The March 2014 thematic review has now been amended so that a disclaimer appears in section 4 under the heading ‘Referrals to other advisers’. This asks firms to disregard the text which follows, and instead invites them to look at guidance issued by the Financial Services Authority in 2012.

FCA director of policy David Geale said of the apparent change of heart:

“The FCA and the industry may not always be in agreement, but we aim to be responsive, provide insight into our thinking and where necessary, consider issues again.”

In summary, the FCA has clarified that it is the firm which needs to meet the independence definition, not each individual adviser within the firm. Firms still need to make sure that, for every client who seeks investment advice, all relevant products are considered before a recommendation is made, and that sufficient providers are considered to represent a ‘comprehensive and fair analysis of the market’. The independence definition encompasses products such as:

  • Life insurance based investments, such as investment bonds
  • Collective investment schemes
  • Stakeholder and personal pensions
  • Unit trusts
  • Investment trusts
  • Structured investments

Firms should also note that the other issues mentioned in the thematic review remain valid.

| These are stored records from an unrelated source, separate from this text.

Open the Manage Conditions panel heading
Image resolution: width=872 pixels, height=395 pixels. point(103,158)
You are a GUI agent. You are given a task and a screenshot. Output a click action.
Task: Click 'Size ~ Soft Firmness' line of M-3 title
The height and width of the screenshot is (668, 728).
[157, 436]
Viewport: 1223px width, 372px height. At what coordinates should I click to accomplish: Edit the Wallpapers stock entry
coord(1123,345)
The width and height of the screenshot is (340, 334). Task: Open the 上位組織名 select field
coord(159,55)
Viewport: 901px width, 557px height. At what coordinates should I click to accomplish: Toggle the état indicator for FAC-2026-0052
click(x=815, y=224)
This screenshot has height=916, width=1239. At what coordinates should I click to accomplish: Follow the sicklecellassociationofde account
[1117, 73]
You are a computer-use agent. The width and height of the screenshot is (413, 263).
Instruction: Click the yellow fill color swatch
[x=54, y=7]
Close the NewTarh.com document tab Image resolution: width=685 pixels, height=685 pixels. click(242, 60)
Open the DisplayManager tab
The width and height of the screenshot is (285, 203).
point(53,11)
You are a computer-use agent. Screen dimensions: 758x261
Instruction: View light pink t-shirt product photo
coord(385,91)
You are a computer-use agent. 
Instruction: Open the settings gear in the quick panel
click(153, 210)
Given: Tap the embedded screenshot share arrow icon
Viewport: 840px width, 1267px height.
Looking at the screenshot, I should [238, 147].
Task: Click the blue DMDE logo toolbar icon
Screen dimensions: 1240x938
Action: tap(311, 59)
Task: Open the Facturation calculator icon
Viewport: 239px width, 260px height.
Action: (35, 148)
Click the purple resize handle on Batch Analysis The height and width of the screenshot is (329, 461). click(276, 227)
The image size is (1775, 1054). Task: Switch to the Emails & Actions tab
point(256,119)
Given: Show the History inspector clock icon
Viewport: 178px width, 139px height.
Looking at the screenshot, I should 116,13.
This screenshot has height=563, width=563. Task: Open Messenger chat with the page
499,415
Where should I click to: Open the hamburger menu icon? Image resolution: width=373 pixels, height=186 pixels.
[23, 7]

For example, it is still the case that it is not acceptable to consider a limited range of products and remain independent; nor is it possible to be independent while making exclusive use of a single investment platform.

The information shown in this article was correct at the time of publication.  Articles are not routinely reviewed and as such are not updated.  Please be aware the facts, circumstances or legal position may change after publication of the article.